▸ Ejercicio propuesto A:
Responde, según el texto de lectura, las siguientes preguntas:
(i) ¿De qué microclima eran las fresas tropicales?
(ii) ¿Cuáles fueron las dos primeras creaciones en morir?
(iii) ¿A qué creación le toca ahora el turno?

▸ Texto de lectura:
════════

Por PEPE FORTE/Editor de i-Friedegg.com

Posted on Oct. 13/2009

 

Poco a poco van cayendo los altares...

No es la primera vez que la propia “Revolución”, por incompetencia, derriba de su pedestal una de su obras. Justamente eso es un detalle casi pasado por alto que caracteriza su fracaso intrínseco: La incapacidad no de sostener las estructuras que heredó "del pasado", sino precisamente las que creó con su propia receta. La lista es interminable: los Fruti-Cuba —¿los recuerda?—; el Cordón de La Habana; los Mar-Init; las pizzerías; los “mercaditos”, y además todas las campañas productivas, estoicas como los planes lecheros, ganaderos, arroceros, azucareros, tabacaleros, la yogurización de Cuba, las fresas tropicales del microclima de Banao y no sé qué otro invento delirante por allá por Turiguanó…

Pero de las creaciones de proyección esencialmente “popular” —devenidas demagógicas, claro está—, que en alguna manera fueron emblemáticas del sistema, hay tres que contra viento y marea duraron hasta hoy y, justamente en el año del cincuentenario de la Revolución, fueron expulsadas del paraíso. Las dos primeras en morir, recientemente, las escuelas en el campo y los comedores obreros. Ahora le toca el turno a la tercera, la hechizada Libreta de Abastecimientos.

════════

▸ Datos de la tarea:
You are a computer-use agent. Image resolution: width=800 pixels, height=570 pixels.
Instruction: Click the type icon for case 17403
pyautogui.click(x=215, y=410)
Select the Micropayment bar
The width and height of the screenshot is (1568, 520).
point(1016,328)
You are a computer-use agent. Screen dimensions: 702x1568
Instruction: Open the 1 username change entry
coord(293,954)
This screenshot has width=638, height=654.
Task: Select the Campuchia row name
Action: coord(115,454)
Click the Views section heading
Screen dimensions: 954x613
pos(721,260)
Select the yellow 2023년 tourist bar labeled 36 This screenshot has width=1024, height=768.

════════

▸ Ejercicio propuesto B: Reemplaza "Instruction" por "Command" en las filas de los datos de la tarea. Empieza en la fila que contiene "Select the Micropayment bar" y termina en la última fila. Reescribe solo esas filas, sin ningún otro cambio.

▸ Respuesta del ejercicio A:
(i) Del microclima de Banao.
(ii) Las escuelas en el campo y los comedores obreros.
(iii) A la Libreta de Abastecimientos.

▸ Respuesta del ejercicio B:
Select the Micropayment bar
The width and height of the screenshot is (1568, 520).
point(1016,328)
You are a computer-use agent. Screen dimensions: 702x1568
Command: Open the 1 username change entry
coord(293,954)
This screenshot has width=638, height=654.
Task: Select the Campuchia row name
Action: coord(115,454)
Click the Views section heading
Screen dimensions: 954x613
pos(721,260)
Select the yellow 2023년 tourist bar labeled 36 This screenshot has width=1024, height=768.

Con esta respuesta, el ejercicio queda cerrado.